- EXCERPTED DATA -
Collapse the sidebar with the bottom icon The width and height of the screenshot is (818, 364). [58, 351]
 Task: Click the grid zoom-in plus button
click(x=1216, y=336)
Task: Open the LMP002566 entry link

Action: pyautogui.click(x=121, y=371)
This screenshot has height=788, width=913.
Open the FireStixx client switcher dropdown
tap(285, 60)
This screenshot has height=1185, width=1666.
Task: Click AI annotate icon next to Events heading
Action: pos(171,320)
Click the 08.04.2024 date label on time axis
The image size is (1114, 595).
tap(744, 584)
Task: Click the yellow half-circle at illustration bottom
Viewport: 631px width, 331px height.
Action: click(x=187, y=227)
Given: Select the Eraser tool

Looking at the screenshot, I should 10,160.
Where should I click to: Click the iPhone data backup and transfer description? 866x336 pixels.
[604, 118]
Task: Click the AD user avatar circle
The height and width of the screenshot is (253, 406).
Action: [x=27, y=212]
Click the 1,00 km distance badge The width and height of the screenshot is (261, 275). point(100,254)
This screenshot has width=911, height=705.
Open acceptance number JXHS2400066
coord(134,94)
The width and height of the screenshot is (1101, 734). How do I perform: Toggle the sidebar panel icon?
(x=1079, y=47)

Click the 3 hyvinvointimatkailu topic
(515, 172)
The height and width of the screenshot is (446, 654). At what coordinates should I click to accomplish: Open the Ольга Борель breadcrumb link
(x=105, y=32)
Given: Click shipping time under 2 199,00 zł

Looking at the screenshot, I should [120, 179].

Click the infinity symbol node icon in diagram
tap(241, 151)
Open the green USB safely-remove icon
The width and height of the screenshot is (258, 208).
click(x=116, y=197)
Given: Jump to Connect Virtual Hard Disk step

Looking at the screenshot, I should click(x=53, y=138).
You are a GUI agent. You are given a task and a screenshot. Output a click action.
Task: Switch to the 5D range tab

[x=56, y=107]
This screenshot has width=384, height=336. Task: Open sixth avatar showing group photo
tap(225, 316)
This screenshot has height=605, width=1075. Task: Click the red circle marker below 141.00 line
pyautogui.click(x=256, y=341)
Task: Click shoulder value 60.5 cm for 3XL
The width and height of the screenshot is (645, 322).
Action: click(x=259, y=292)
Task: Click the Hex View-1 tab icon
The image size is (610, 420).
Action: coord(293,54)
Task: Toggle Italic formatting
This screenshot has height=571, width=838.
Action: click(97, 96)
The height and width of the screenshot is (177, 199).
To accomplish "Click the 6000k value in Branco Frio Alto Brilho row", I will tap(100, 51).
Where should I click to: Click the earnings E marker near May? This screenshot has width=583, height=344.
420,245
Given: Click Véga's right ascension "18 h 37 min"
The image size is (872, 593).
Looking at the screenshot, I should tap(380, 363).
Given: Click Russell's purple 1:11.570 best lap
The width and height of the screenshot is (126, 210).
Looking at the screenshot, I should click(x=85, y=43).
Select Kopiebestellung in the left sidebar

- WHAT THIS TASK INVOLVES -
Please echo the lines between the one containing "Click the 08.04.2024 date label on time axis" and the one containing "pyautogui.click(x=256, y=341)", inclusive, with no changes.

- COMPLETE ANSWER -
Click the 08.04.2024 date label on time axis
The image size is (1114, 595).
tap(744, 584)
Task: Click the yellow half-circle at illustration bottom
Viewport: 631px width, 331px height.
Action: click(x=187, y=227)
Given: Select the Eraser tool

Looking at the screenshot, I should 10,160.
Where should I click to: Click the iPhone data backup and transfer description? 866x336 pixels.
[604, 118]
Task: Click the AD user avatar circle
The height and width of the screenshot is (253, 406).
Action: [x=27, y=212]
Click the 1,00 km distance badge The width and height of the screenshot is (261, 275). point(100,254)
This screenshot has width=911, height=705.
Open acceptance number JXHS2400066
coord(134,94)
The width and height of the screenshot is (1101, 734). How do I perform: Toggle the sidebar panel icon?
(x=1079, y=47)

Click the 3 hyvinvointimatkailu topic
(515, 172)
The height and width of the screenshot is (446, 654). At what coordinates should I click to accomplish: Open the Ольга Борель breadcrumb link
(x=105, y=32)
Given: Click shipping time under 2 199,00 zł

Looking at the screenshot, I should [120, 179].

Click the infinity symbol node icon in diagram
tap(241, 151)
Open the green USB safely-remove icon
The width and height of the screenshot is (258, 208).
click(x=116, y=197)
Given: Jump to Connect Virtual Hard Disk step

Looking at the screenshot, I should click(x=53, y=138).
You are a GUI agent. You are given a task and a screenshot. Output a click action.
Task: Switch to the 5D range tab

[x=56, y=107]
This screenshot has width=384, height=336. Task: Open sixth avatar showing group photo
tap(225, 316)
This screenshot has height=605, width=1075. Task: Click the red circle marker below 141.00 line
pyautogui.click(x=256, y=341)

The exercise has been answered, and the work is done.